To admit the complex, even contradictory, nature of all things, the novel suggests, is to possess a greater (and more artful) understanding of life….. (To the Lighthouse, Virginia Woolf)
The contradictory nature of things, the irony of a life’s quests and triumphs. The search for meaning, to validate an existence, to re-establish one’s roots in a continuum that unifies the past and the present, navigating a path of truth following the signs.
Here I was, many questions, much before me and behind me, marked by all I encountered, my endeavours, my failings, driven by my wilful purpose to do more than survive, to reveal who I was creatively and intellectually, looking for a way to reassemble these fragments of my person in one whole.
At 40° the heat from the furnace hit me as I descended into hell, although I didn’t know it yet. Our spirits on high we relished the warmth of this sun soaked serenity to meet the second descent. Sullen faces before us, they bore little resemblance to the people I remembered, the lily had gathered thorns and lost her hue in the austerity of their village without dreams, where it was necessary to take antidepressants to face each day. The dissolved memories a stale perfume were now far removed from the existence that occupied their days.
We were lamb to the slaughter, their son would later shed his coat to play us all in retaliation for who I was and who he could never be. The aftermath would reveal him as the cause of their doubts.
Three days of travel crossing several continents, passing through 4 airports and yet here they were reluctant to be there, tired by the idea, disappointed even. Their son’s journey to NZ had in fact very little to do with me, it was more an assurance for them, for a better life, outside Europe. This would be revealed later, not before I would stand accused of this very intention they represented, reprimanded before extended family and friends in a constant flow of sceptic analysis. For the moment we were on reserve, and even then I managed to smile, what was their excuse.
The air of my mistake descended on me, a dark omen of what was to come.
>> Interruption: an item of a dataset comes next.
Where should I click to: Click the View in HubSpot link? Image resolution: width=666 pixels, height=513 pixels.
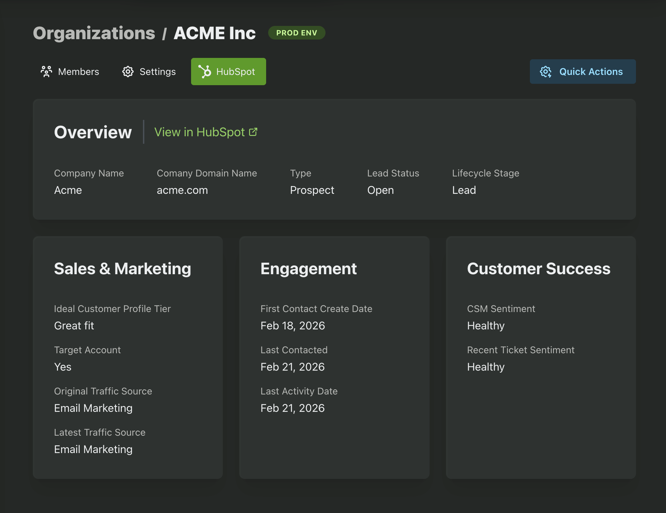pyautogui.click(x=200, y=132)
In silence I ate a spectator to this tragedy unfolding, asking myself why I was there, powerless to act, without words to express, alone in my exclusion.
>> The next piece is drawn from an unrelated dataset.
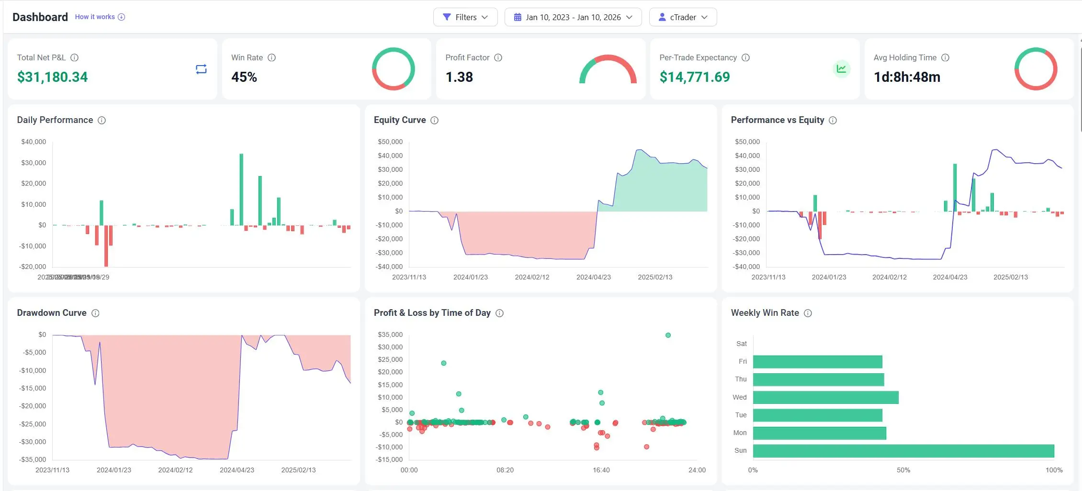
Task: Click the info icon next to Weekly Win Rate
Action: point(808,313)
The third descent from 40° to 30° below zero saw my capacities frozen in one of forced submission to the cruellest acts of reduction. Icicles protruding like daggers upon my heart I let myself be carried on the summer breeze away from the voices of discontent, for an instant in self reassurance.
I, myself and I would be the only source of real comfort for the years to come, set aloft by all I knew to ice over, in the shadows of these small folk. A long quest lay before me, a treacherous ascension from the depths where I had been cast in tyranny, where the symbol of my love became my most vicious adversary. He would try to render me motionless, to keep me from advancing, to keep others from assisting my progression, but water is not to be controlled and conditions change its properties with rapidity. Behind my closed eyes he was powerless to disrupt me from the sanctuary of my subconscious Providing the current to keep me alive, I could travel in my mind and dream of the end of the ice age, of spring.